Testing of VSLI designs becomes more common with the growth of the complexity of such designs. Testing should be very accurate to reduce the number of non-detected faults. Testing should also be fast and inexpensive in terms of hardware and software overhead. An especially important task is the testing of memories. To reduce the size of a memory, gates and wires are typically placed very densely on a semiconductor wafer. Dense placement often results in a significantly higher ratio of faults (i.e., up to 4 times higher) in these areas. Fortunately, memories are very regular structures, so testing can be done on-chip, based on data sequences generated by relatively small processors. Such a processor can, for example, produce necessary data and address sequences (like well-known march test sequences), check the output signals of the memory and produce error reports and/or reconfiguration information to be used in self-repair mode.

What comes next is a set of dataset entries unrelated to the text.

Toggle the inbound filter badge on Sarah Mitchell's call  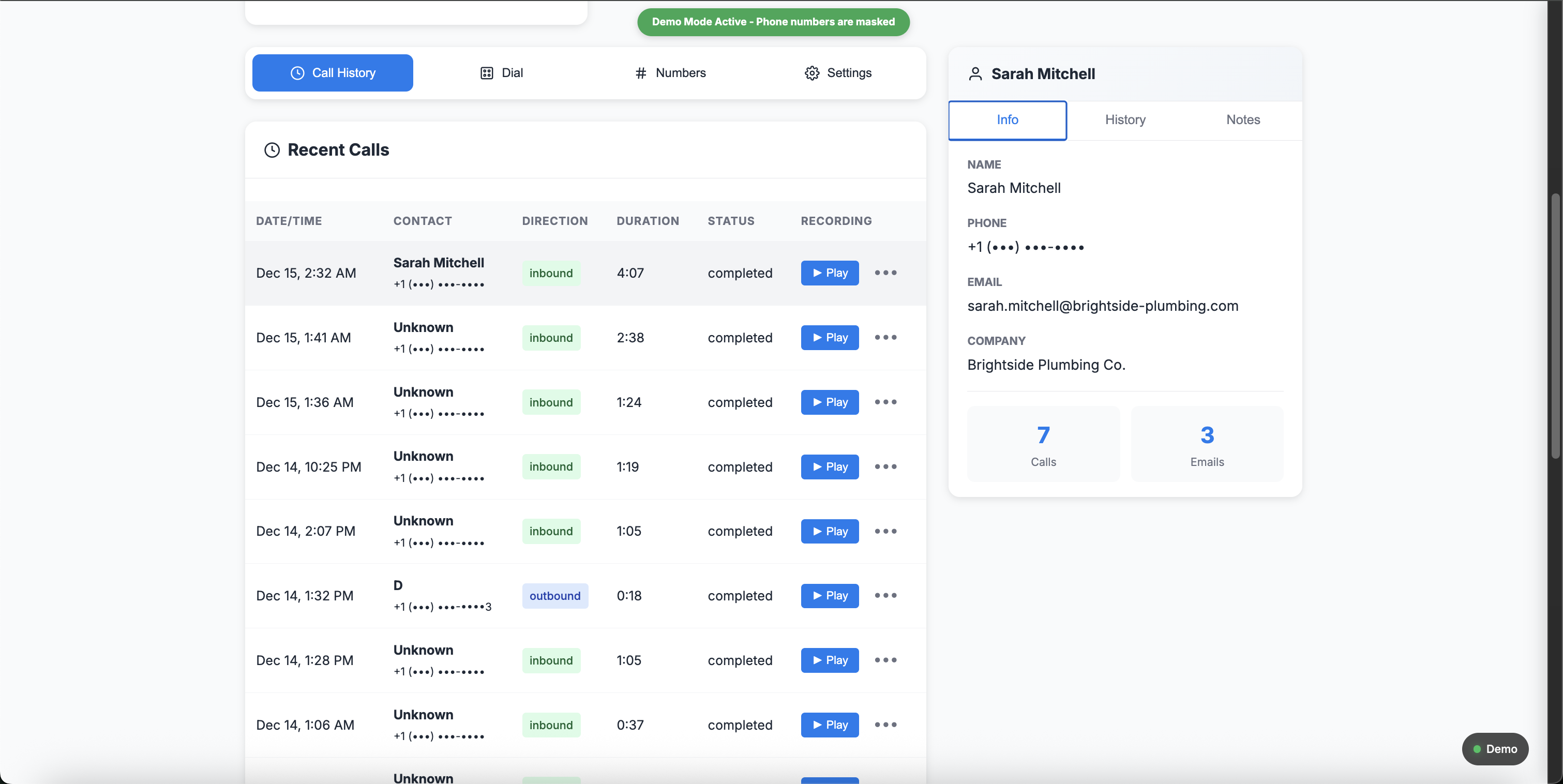point(550,273)
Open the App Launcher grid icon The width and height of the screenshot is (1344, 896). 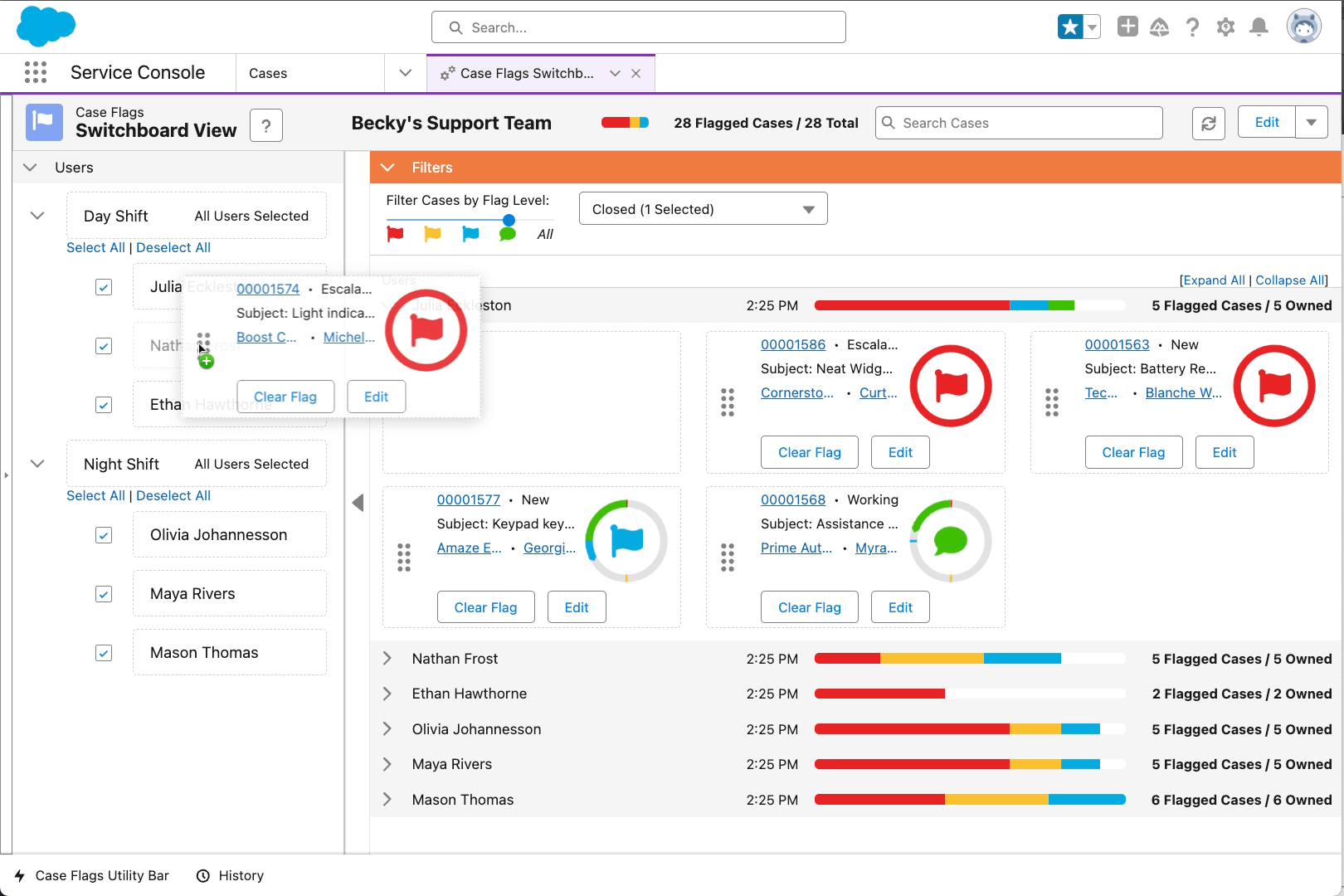pos(36,72)
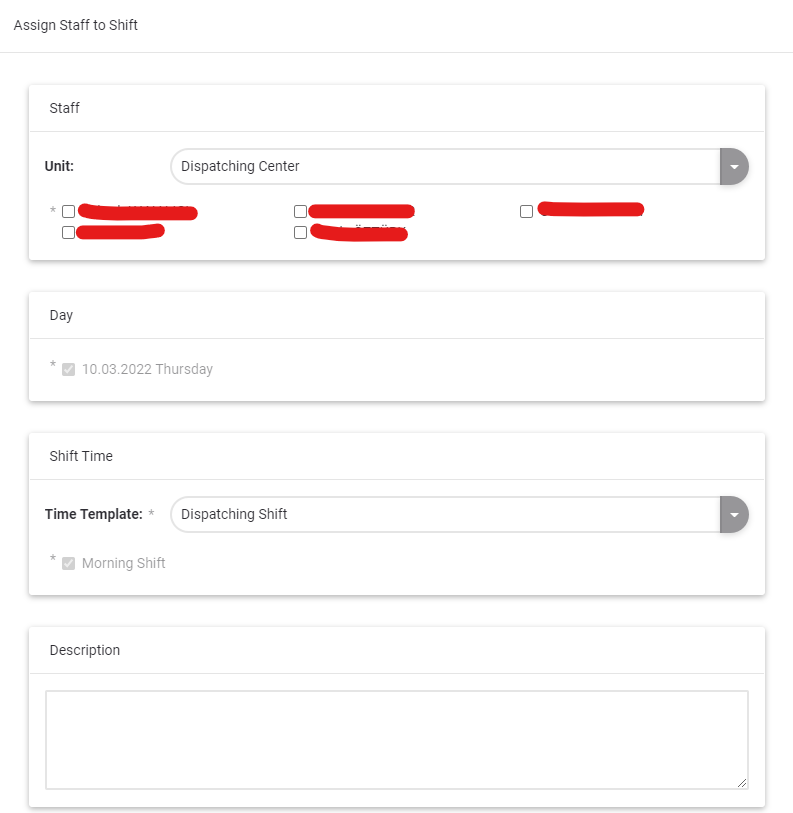Viewport: 793px width, 813px height.
Task: Toggle the 10.03.2022 Thursday checkbox
Action: point(68,369)
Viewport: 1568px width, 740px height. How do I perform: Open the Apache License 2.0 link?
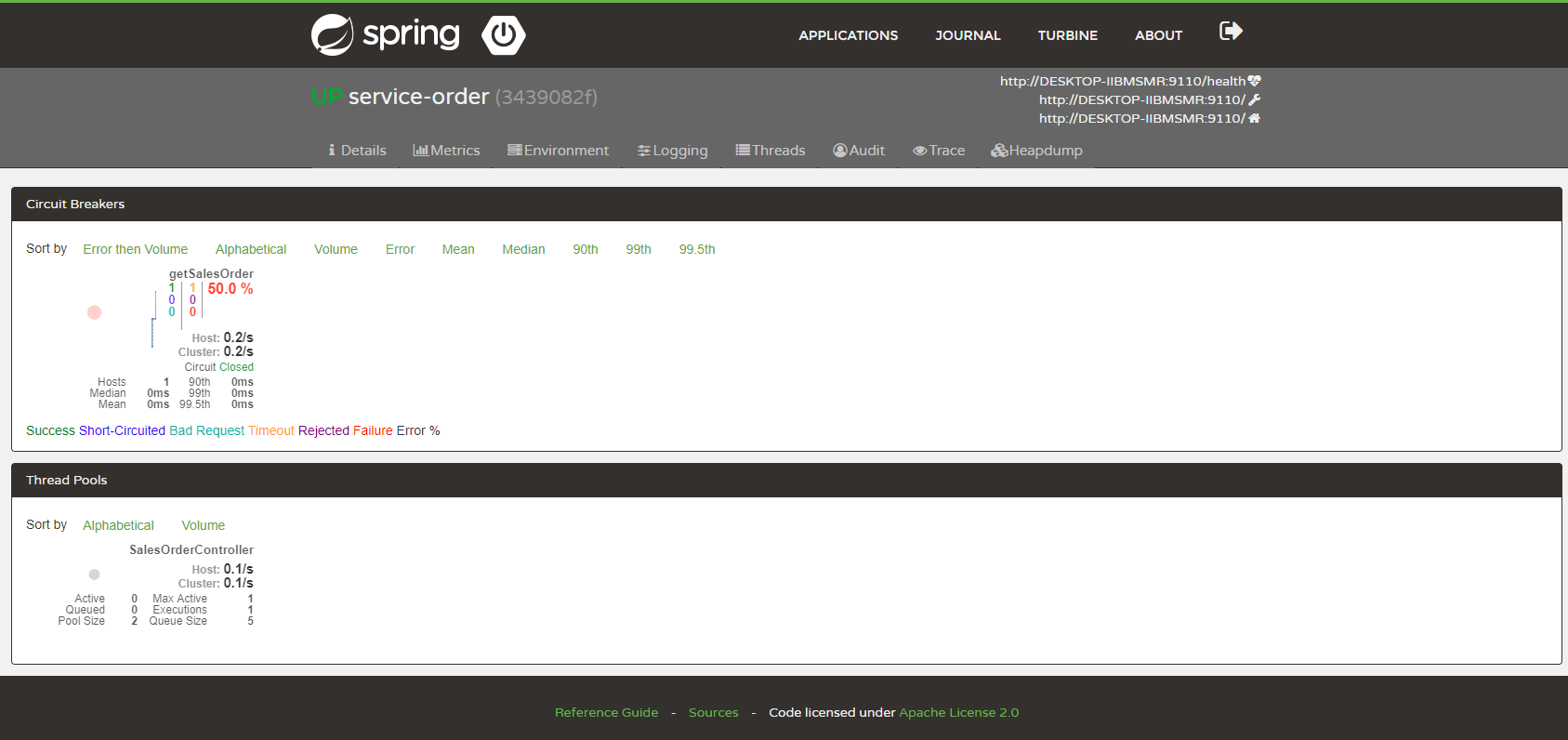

If a design contains a single memory, the above-described solution works well. The controller is typically small enough (if compared with memory size), and can be placed near memory I/O ports (i.e., interconnection wiring and timing issues are not critical). However, if a number of memories are implemented on the same chip, and the memories have different sizes and configurations, testing becomes more complicated. Individual controllers can be implemented for each memory—but will potentially require a large overhead in gate count. Also, one controller could possibly be used for multiple memories—but at the expense of being very accurate in the synchronization of such an engine, and in the complexity of data interchange between controller and memories.
It would be desirable to implement a system and/or method with low gate complexity, moderate wiring and high flexibility that may uniformly interconnect memories of different sizes and types without limitations on the mutual placement of memories under test.